The organization--which builds transitional housing for low-income New Yorkers and helps address homelessness issues--will relocate from the 15th floor of the building to the fifth and 12th floors. Both were gutted, renovated and modernized to suit the tenant’s needs. “We made a cost-effective economic solution with a minimal disruption to the staff and its daily operations,” says David Lebenstein, senior managing director and principal of Cassidy Turley’s not-for-profit practice, who secured the new space along with managing director Mark Furst. “We did look at some other options where they could all be on one floor, but at the end of the day, they really wanted to stay in that commuting pattern and that geographic area.”
The deal was particularly unique due to rising rents and increasing demand for office space on Manhattan’s Far West Side.
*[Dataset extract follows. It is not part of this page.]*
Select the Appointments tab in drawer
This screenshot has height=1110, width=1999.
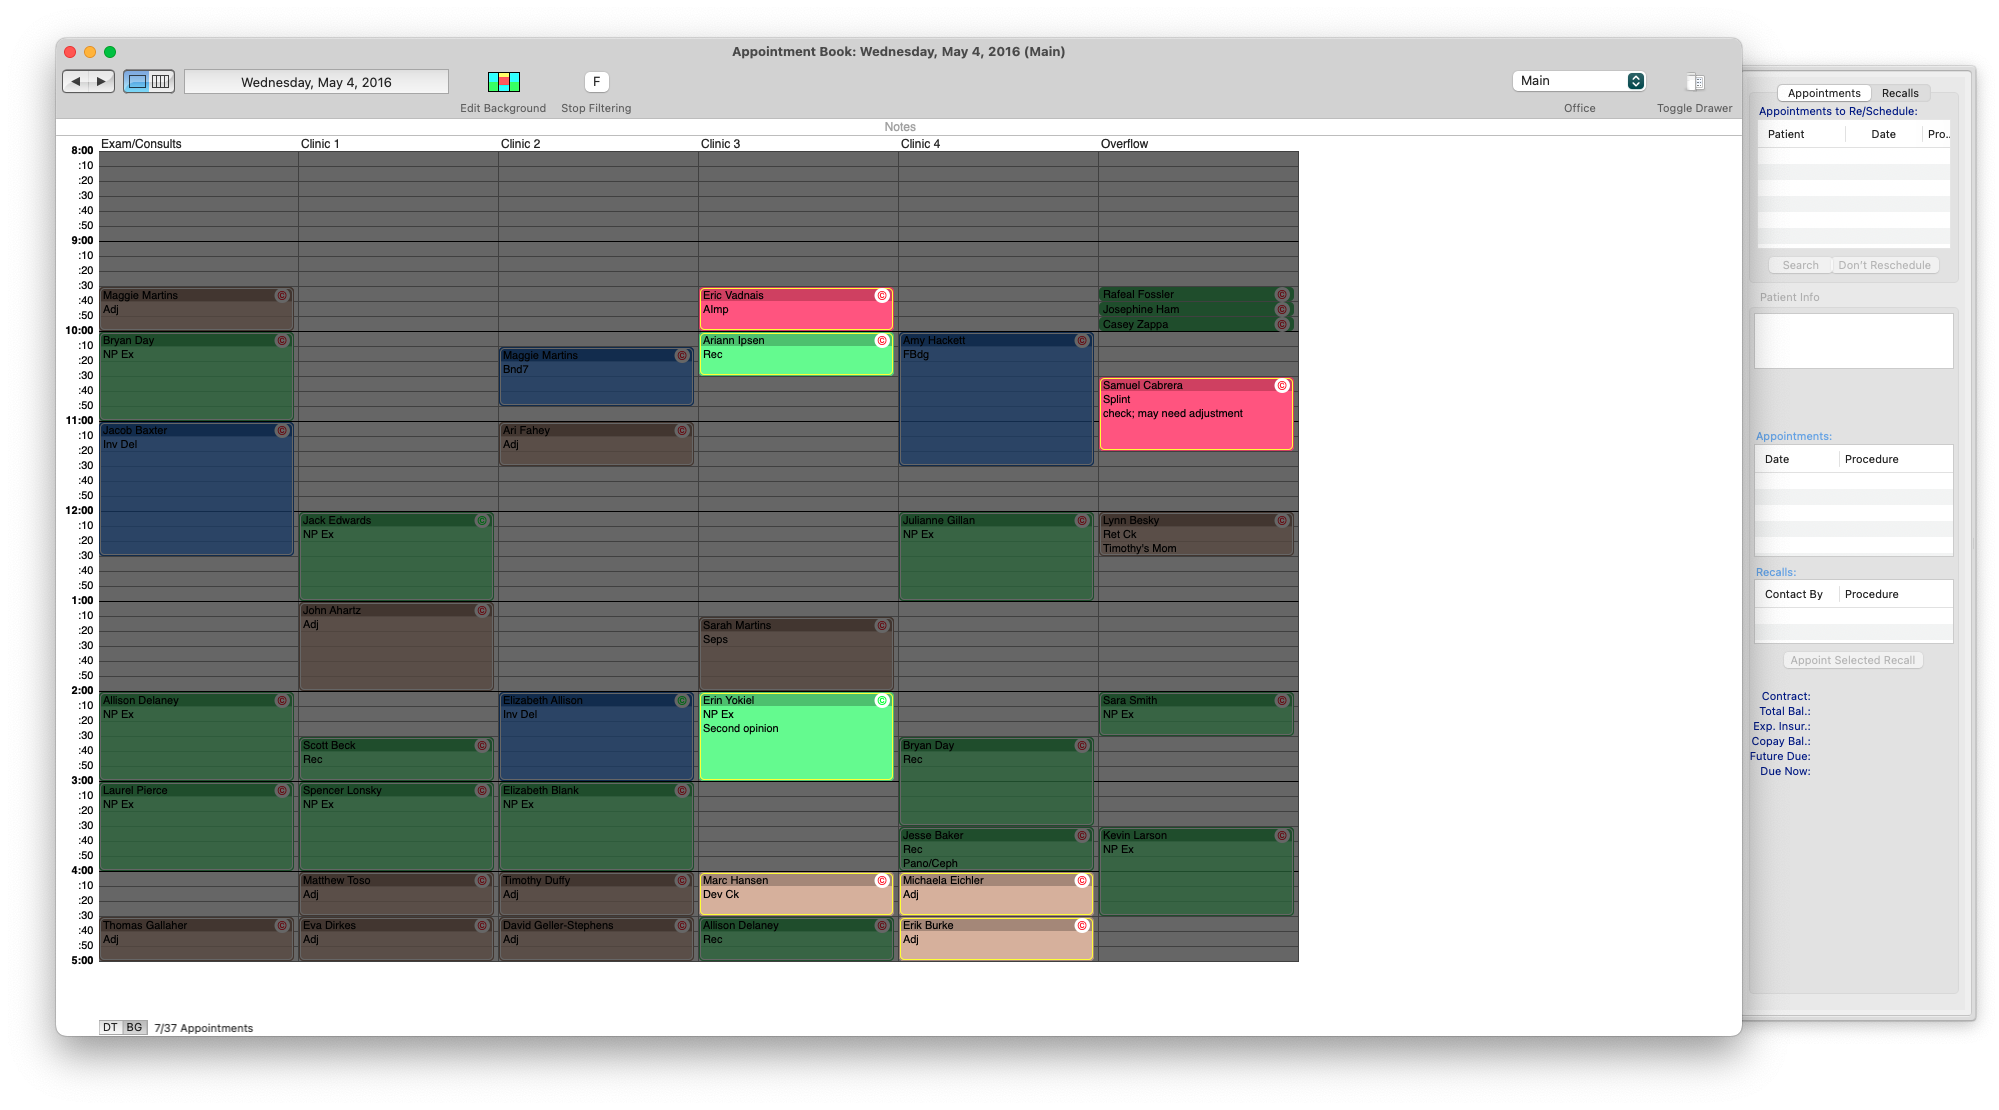click(1823, 93)
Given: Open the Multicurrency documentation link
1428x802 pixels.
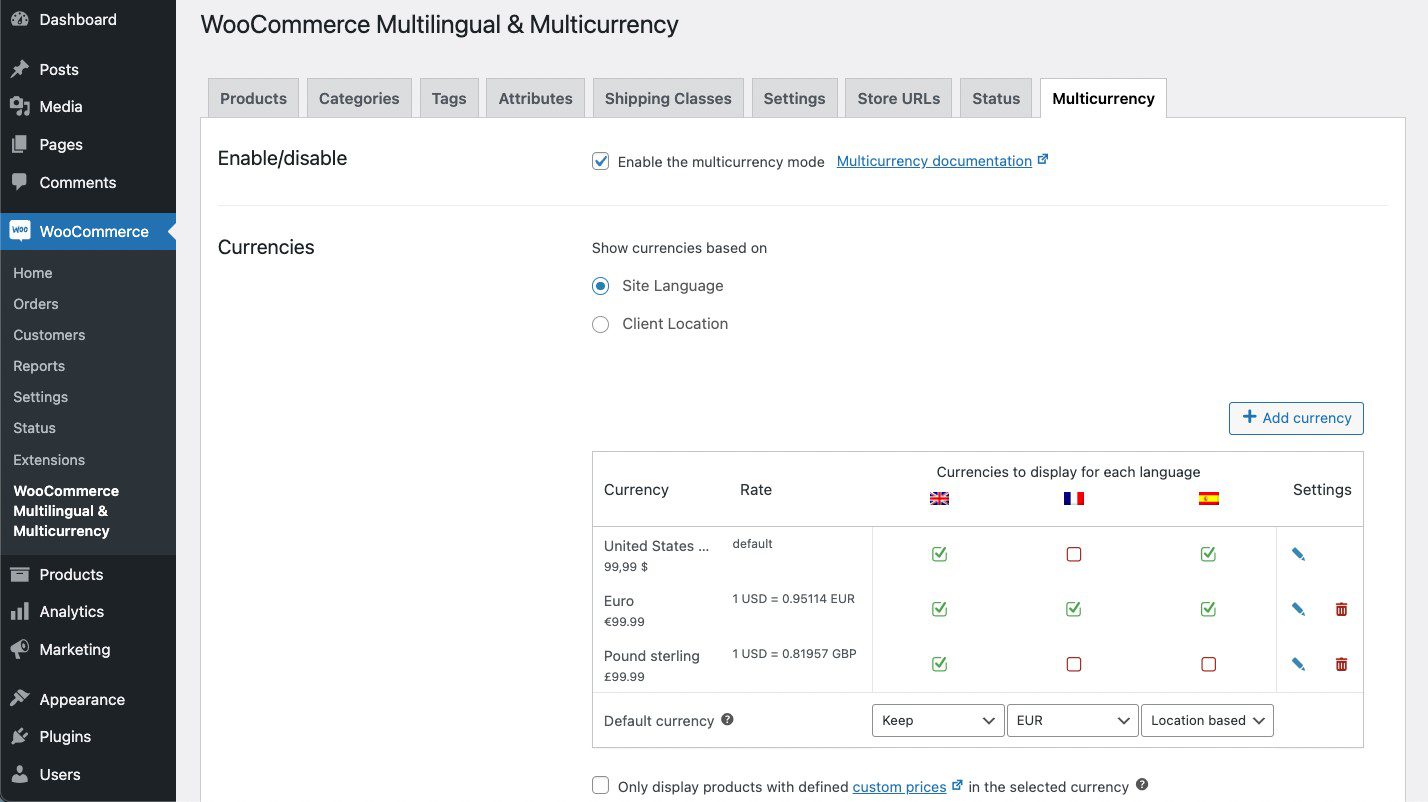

Lebenstein says the firm worked with the landlord to create a “tailored solution” to keep the organization close to its roots. “Normally landlords like to renew tenants with just some paint and carpeting or minimal work, but we persuaded them to keep this tenant as if they were a new tenant and give them a new home,” he says. The owner was represented by Eric Gural and Allen Gurevich with Newmark Knight Frank. “This is a terrific landlord that has a lot of not-for-profit tenants and knows how to treat nonprofits with dignity,” Lebenstein added.
Asking rents in the building ranged from $34 to $35 per square foot, which was comparable to the tenant’s previous rents. “It was a market-deal,” Lebenstein says. “We did look at other options outside the building and this competed quite well with the moving out option and it had somewhat of a lower cost profile by staying in the building.”
And throughout the five boroughs, Common Ground has enabled 4,000 individuals overcome homelessness. The new location will house the organization’s administrative headquarters. “Whether their employees come from Brooklyn, the Bronx, upper Manhattan, New Jersey or Long Island, it’s very convenient,” Lebenstein says.